Read the bottom-left cell as a worked example: A chooses Low while B chooses High, so A wins the price war and earns 14 (thousand dollars of daily profit), while B, stuck at the high price with no customers, earns only 2. The diagonal tells the real story. The friendly outcome — both High, 10 each — is better for *both* than the cut-throat one — both Low, 5 each. Yet look what tempts each player: whatever B does, A earns more by going Low (14 beats 10 if B is High; 5 beats 2 if B is Low). The matrix has quietly captured a dilemma, which the next guides unfold.

Reading a matrix, and a first taste of the logic

There is a simple way to think your way through such a grid, and it is the heart of strategic reasoning: put yourself in each player's shoes and ask, "For each thing my rival might do, what is my best reply?" Do this honestly and patterns leap out. In the petrol game, A's best reply is Low no matter what B picks. When a single strategy beats every alternative against every possible move by the other side, it is called a dominant strategy.

  1. Pick a player and pretend to be them, ignoring the other's payoff numbers entirely.
  2. Suppose the rival plays their first strategy. Scan your own payoffs in that column (or row) and mark your best reply.
  3. Repeat for the rival's other strategy: again find your single best reply.
  4. If the same reply won both times, you have found a dominant strategy. Now switch sides and do it all again for the other player.

Run that procedure on both stations and you find they *each* have a dominant strategy of Low. So both rationally cut prices and land in the bottom-right cell, earning 5 each — even though the top-left cell would have given them 10 each. A pair of strategies that are each a best reply to the other, so that nobody regrets their move given what everyone else did, is a Nash equilibrium. Here the equilibrium is the gloomy 5-and-5. That self-defeating logic is the famous prisoner's dilemma, and meeting it properly is the next guide's job.

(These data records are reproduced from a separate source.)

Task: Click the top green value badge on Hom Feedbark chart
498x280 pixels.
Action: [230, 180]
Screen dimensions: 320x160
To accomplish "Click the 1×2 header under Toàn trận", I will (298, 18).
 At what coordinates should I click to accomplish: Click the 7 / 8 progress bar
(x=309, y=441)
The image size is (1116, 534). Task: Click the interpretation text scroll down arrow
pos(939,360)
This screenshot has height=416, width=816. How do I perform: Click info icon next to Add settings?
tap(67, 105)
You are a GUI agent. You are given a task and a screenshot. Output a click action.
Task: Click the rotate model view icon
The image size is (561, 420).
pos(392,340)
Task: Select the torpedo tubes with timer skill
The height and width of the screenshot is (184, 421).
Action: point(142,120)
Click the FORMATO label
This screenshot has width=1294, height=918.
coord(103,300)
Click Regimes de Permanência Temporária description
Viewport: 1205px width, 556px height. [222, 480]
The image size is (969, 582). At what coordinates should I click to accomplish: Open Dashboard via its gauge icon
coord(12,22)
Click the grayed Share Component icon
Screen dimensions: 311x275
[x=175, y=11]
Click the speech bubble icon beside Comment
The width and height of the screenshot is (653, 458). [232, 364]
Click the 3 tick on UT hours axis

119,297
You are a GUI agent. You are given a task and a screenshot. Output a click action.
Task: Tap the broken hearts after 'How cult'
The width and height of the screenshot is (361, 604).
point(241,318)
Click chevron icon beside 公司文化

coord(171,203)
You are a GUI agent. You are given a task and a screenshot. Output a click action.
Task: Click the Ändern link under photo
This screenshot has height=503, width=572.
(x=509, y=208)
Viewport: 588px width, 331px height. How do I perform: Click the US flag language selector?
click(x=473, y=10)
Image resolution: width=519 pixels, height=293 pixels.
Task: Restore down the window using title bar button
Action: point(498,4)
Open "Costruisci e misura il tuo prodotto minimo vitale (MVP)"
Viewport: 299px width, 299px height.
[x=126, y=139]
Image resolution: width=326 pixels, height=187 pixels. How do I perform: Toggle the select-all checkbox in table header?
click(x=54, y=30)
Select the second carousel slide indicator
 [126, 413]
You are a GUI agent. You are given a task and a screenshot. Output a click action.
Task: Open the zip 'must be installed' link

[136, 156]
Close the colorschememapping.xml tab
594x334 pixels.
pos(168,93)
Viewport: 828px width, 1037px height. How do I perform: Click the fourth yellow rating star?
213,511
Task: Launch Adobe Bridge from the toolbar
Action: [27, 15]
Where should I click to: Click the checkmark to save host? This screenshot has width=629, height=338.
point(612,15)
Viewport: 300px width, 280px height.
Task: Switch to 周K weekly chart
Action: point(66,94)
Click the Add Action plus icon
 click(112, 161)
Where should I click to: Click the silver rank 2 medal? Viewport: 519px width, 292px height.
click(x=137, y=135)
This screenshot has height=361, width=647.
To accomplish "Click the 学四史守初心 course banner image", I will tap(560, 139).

Why so much of economics is secretly a game

This is not a parlour trick reserved for petrol stations. Recall the missing piece from the last rung: oligopoly, a market with just a few large firms. Unlike the lone monopolist or the crowd of perfect competitors, an oligopolist's profit hinges on the rivals' moves — that is precisely interdependence, and it is why the supply-and-demand machinery quietly broke down for oligopoly. Game theory is the tool built exactly to handle it: the price game you just read *is* the oligopoly problem in miniature.

Once you have the lens, you see games everywhere. Two countries deciding whether to build weapons face the very same matrix shape as our petrol stations — both would prefer to disarm, yet each fears being the lone disarmer, so both arm: an arms race. A union and an employer bargaining over wages, each weighing whether to hold firm or concede, are playing a game. So are firms deciding whether to advertise, fishers sharing a depleting stock, and governments choosing tariffs. Wherever your best move bends to someone else's, the three ingredients are lurking.

One honest caveat before we go deeper. The neat numbers in a payoff matrix are a model, not a measurement — they assume each player knows the payoffs, ranks outcomes consistently, and reasons coldly toward the best reply. Real people misjudge what others value, act on spite or trust, and rarely have a tidy grid in front of them. As with every model in this domain, the matrix earns its keep by clarifying the *logic* of a situation — why disarming feels so dangerous — not by predicting any single decision to the dollar. Used that way, it is one of the most illuminating ideas you will meet.